Are you on local FS from checkpoint perspective?

G


On Mon, Apr 7, 2025 at 7:05 PM santosh techie <santosh.tec...@gmail.com>
wrote:

> Hi,
>
> The checkpoint is hardly anything, a few 10s KBs max. Disk is also Ok, On
> further investigation, I suspect is the way exactly once is determined with
> kafka, I see that kafka broker CPU % is very high during flink start up
> with numerous following logs in kafka broker,
>
> 2025-04-07 22:26:42 [2025-04-07 16:56:42,743] INFO [TransactionCoordinator
> id=1] Initialized transactionalId <my-topic1>-2-88 with producerId 16835
> and producer epoch 162 on partition __transaction_state-0
> (kafka.coordinator.transaction.TransactionCoordinator)

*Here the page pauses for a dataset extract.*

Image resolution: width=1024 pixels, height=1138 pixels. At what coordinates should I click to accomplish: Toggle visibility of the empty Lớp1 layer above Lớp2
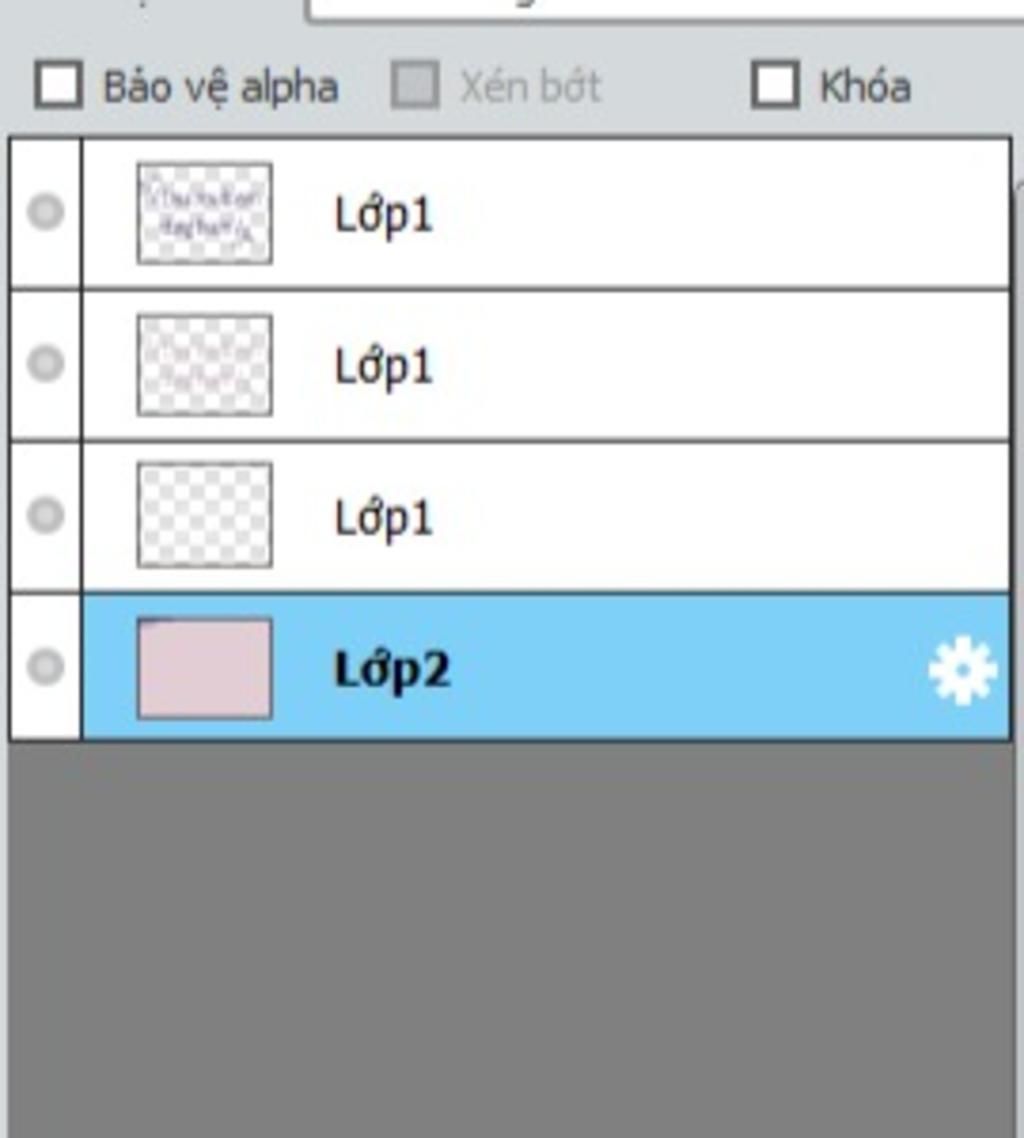(x=45, y=515)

> 2025-04-07 22:26:42 [2025-04-07 16:56:42,743] INFO [TransactionCoordinator
> id=1] Initialized transactionalId <my-topic2>-1335-21 with producerId
> 1287059 and producer epoch 0 on partition __transaction_state-3
> (kafka.coordinator.transaction.TransactionCoordinator)

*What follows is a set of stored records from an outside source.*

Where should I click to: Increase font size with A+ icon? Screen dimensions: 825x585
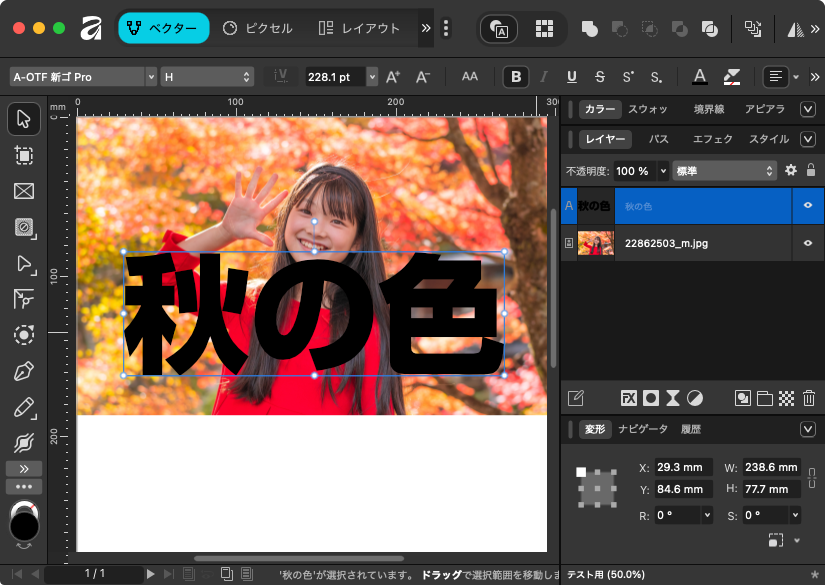pyautogui.click(x=393, y=77)
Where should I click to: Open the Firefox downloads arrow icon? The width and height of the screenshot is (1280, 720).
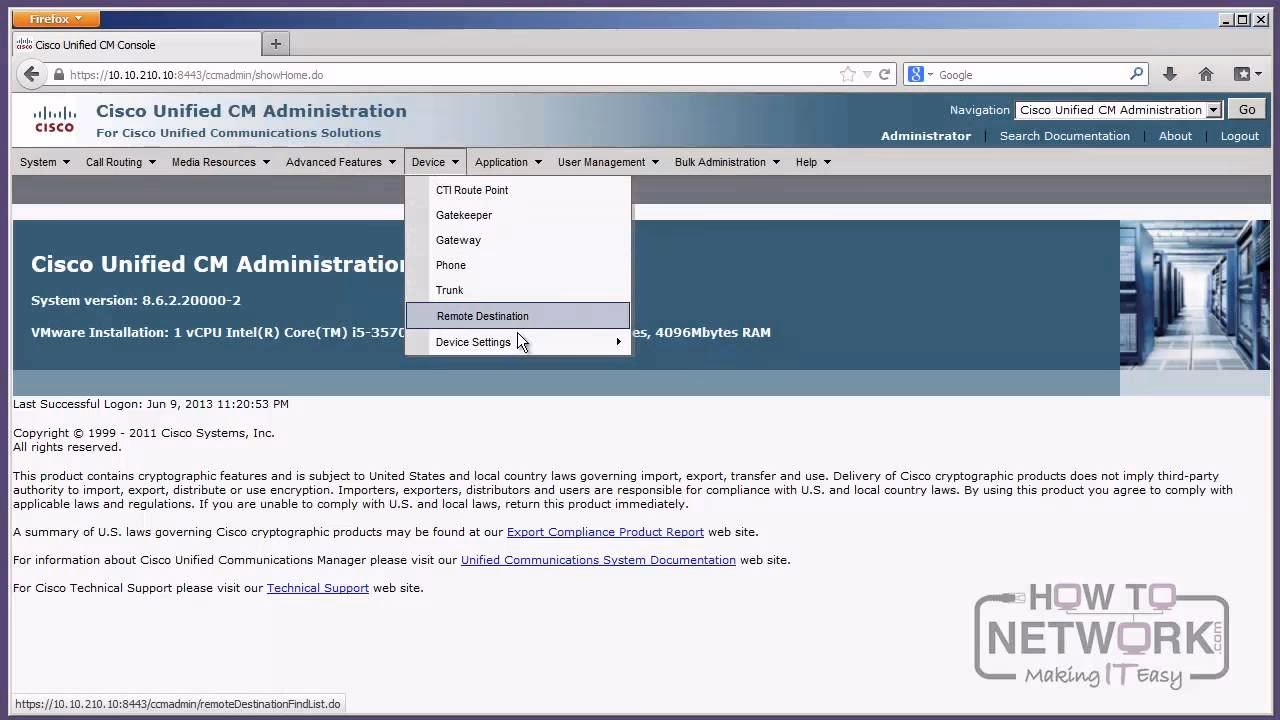(1170, 74)

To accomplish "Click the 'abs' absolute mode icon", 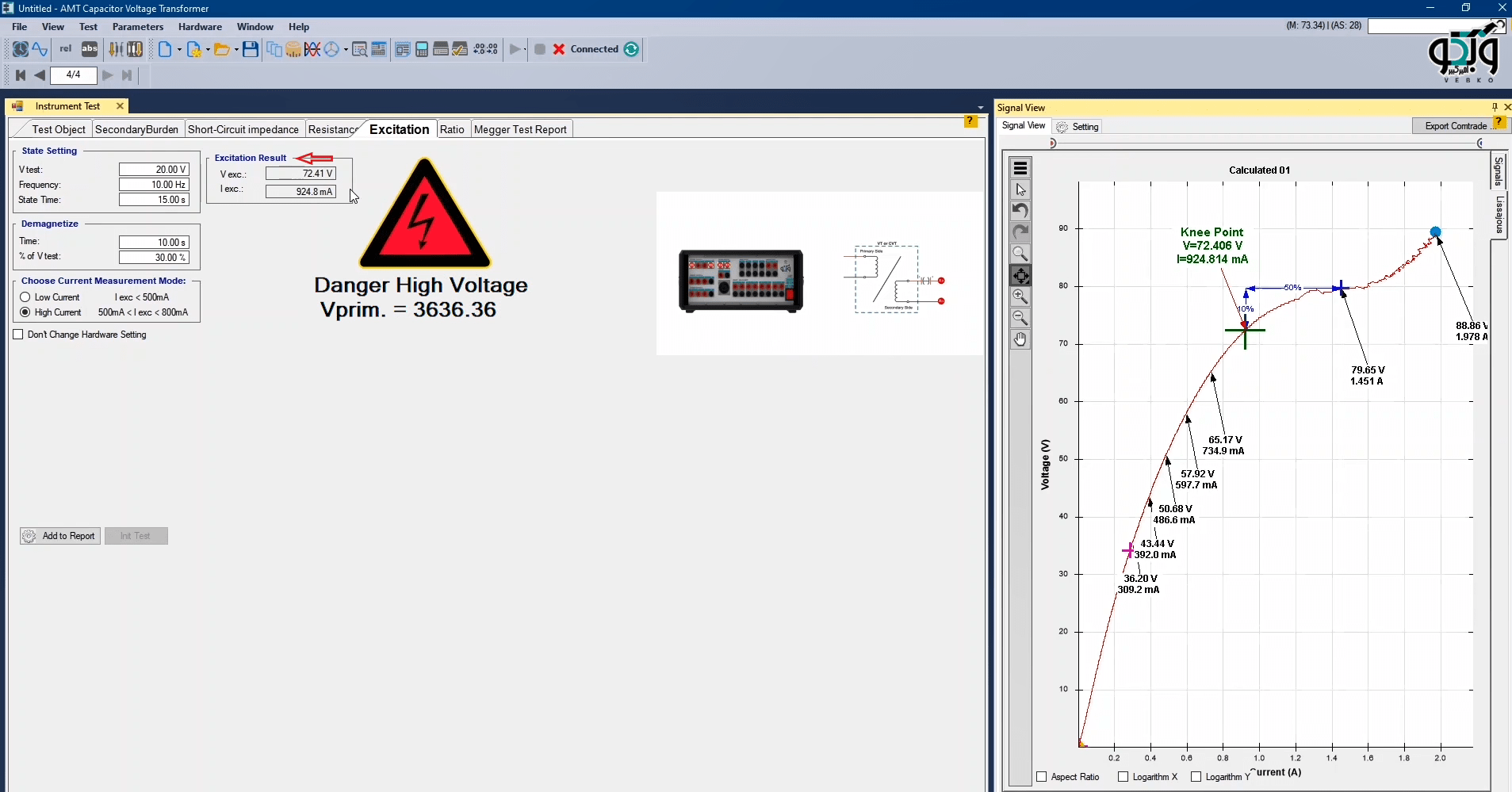I will (x=90, y=49).
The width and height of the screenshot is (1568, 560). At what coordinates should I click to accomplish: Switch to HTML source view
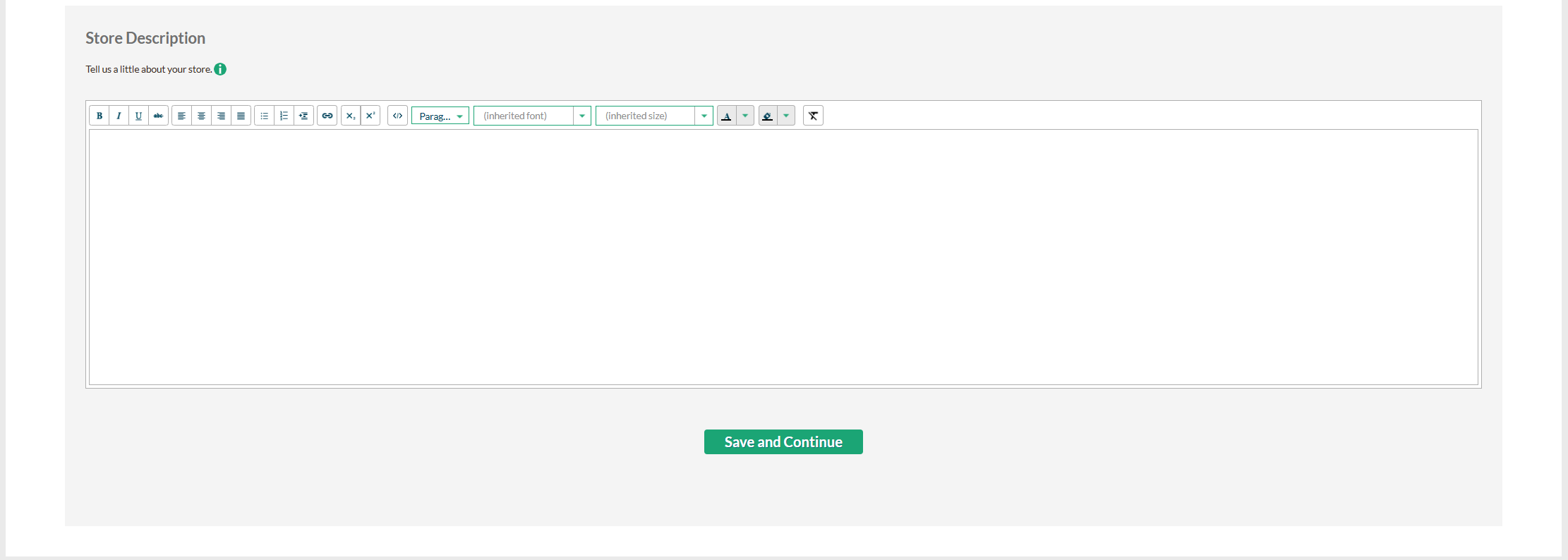pos(398,116)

> 2025-04-07 22:26:42 [2025-04-07 16:56:42,744] INFO [TransactionCoordinator
> id=1] Initialized transactionalId <my-topic1>-0-1246 with producerId 74060
> and producer epoch 129 on partition __transaction_state-47
> (kafka.coordinator.transaction.TransactionCoordinator)
> 2025-04-07 22:26:42 [2025-04-07 16:56:42,744] INFO [TransactionCoordinator
> id=1] Initialized transactionalId <my-topic2>-1-26 with producerId 8575 and
> producer epoch 186 on partition __
>
> Only When the above logs stop appearing in kafka broker logs, that I see
> that the function is able to accept kafka messages for processing.
>
> My flink kafka consumer and sink are as follows.
>
> public static <T> KafkaSource<T> createKafkaSource(KafkaPropertiesReader
> reader, DeserializationSchema<T> deserializationSchema) {
>         Properties consumerProperties = new Properties();
>
>
>         return KafkaSource.<T>builder()
>                 .setBootstrapServers(reader.getBootStrapServers())
>                 .setTopics(reader.getTopic())
>                 .setGroupId(reader.getGroupId())
>
> .setStartingOffsets(OffsetsInitializer.committedOffsets(OffsetResetStrategy.LATEST))
> // Start from committed or use checkpoints
>                 //.setStartingOffsets(OffsetsInitializer.latest())
>                 .setProperties(consumerProperties)
>
> .setProperty(KafkaSourceOptions.COMMIT_OFFSETS_ON_CHECKPOINT.key(),
>                         "true")
>                 .setValueOnlyDeserializer(deserializationSchema)
>
>                 .build();
>     }
>
>     public static <T> KafkaSink<T> createKafkaSink(KafkaOutputReader
> reader, KafkaRecordSerializationSchema<T> serializationSchema) {
>         Properties properties = new Properties();
>         properties.setProperty("bootstrap.servers",
> reader.getBootStrapServers());
>         properties.setProperty("transaction.timeout.ms",
> reader.getTransactionTimeoutMs());
>         properties.setProperty("retries", reader.getRetries());
>         properties.setProperty("linger.ms", reader.getLingerMs());
>         properties.setProperty("batch.size", reader.getBatchSize());
>         properties.setProperty("enable.auto.commit", "false");
>         properties.setProperty("isolation.level", "read_committed"); //
> For transactional reads
>
>
>         return KafkaSink.<T>builder()
>                 .setBootstrapServers(reader.getBootStrapServers())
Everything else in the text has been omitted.